Try it
Sort through the entries below and pull out lines containing the word "Finden".

(Data extracted from a collection)
##############################
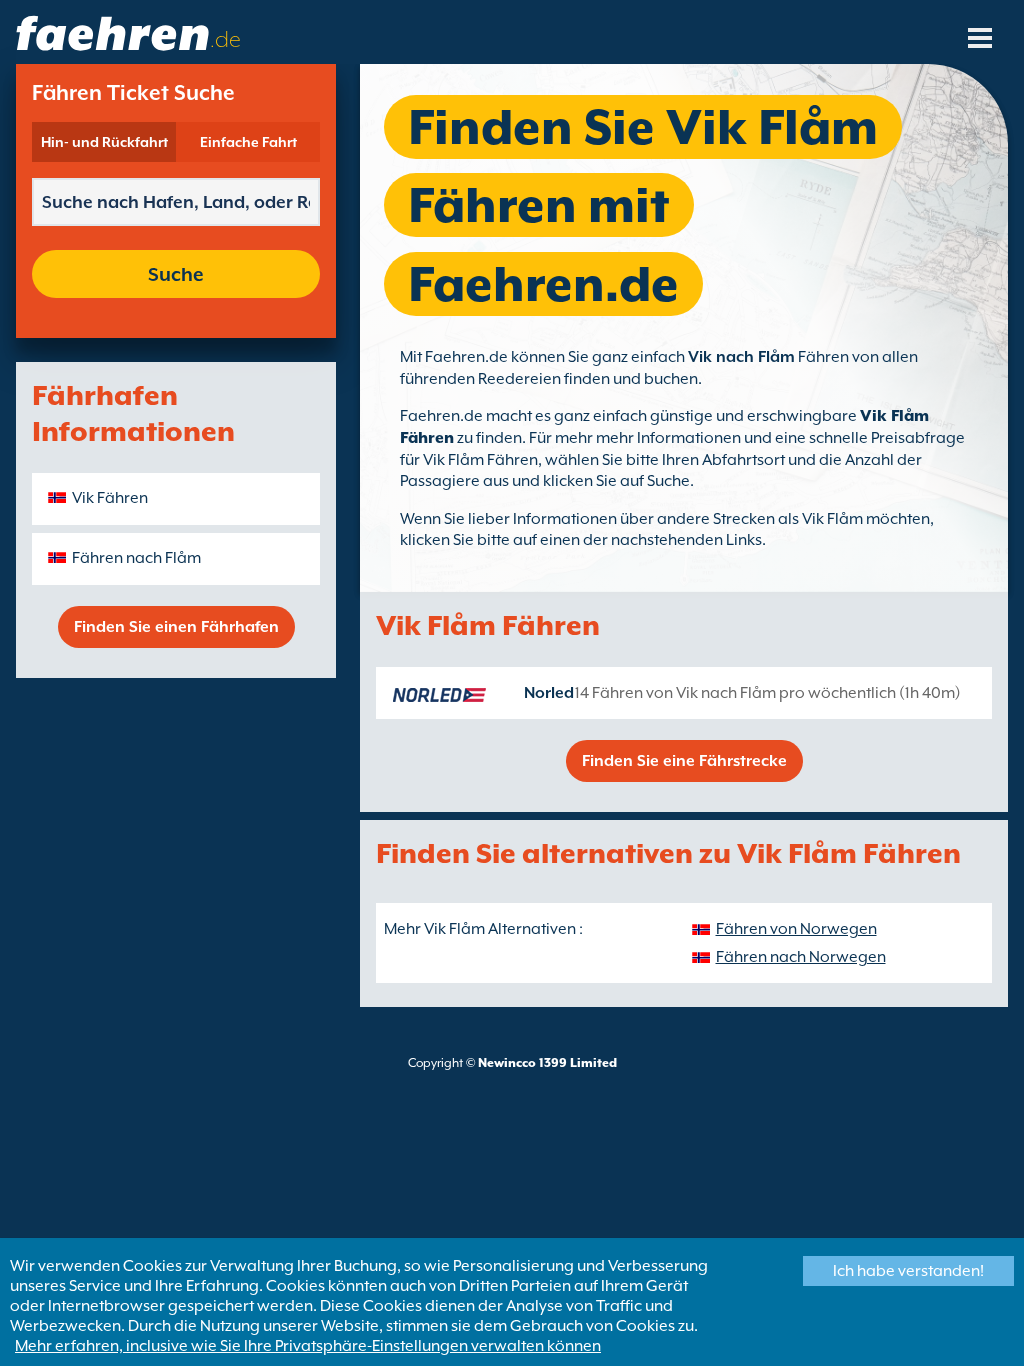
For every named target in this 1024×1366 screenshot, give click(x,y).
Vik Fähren (110, 498)
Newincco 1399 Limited (547, 1063)
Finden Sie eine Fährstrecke (684, 761)
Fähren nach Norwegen (801, 957)
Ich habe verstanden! (908, 1271)
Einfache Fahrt (248, 142)
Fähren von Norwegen (796, 929)
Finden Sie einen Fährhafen (176, 627)
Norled (549, 693)
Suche (176, 274)
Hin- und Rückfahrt (104, 142)
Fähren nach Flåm (136, 558)
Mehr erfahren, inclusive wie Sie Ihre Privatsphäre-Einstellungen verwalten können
##############################
Output below
Finden Sie eine Fährstrecke (684, 761)
Finden Sie einen Fährhafen (176, 627)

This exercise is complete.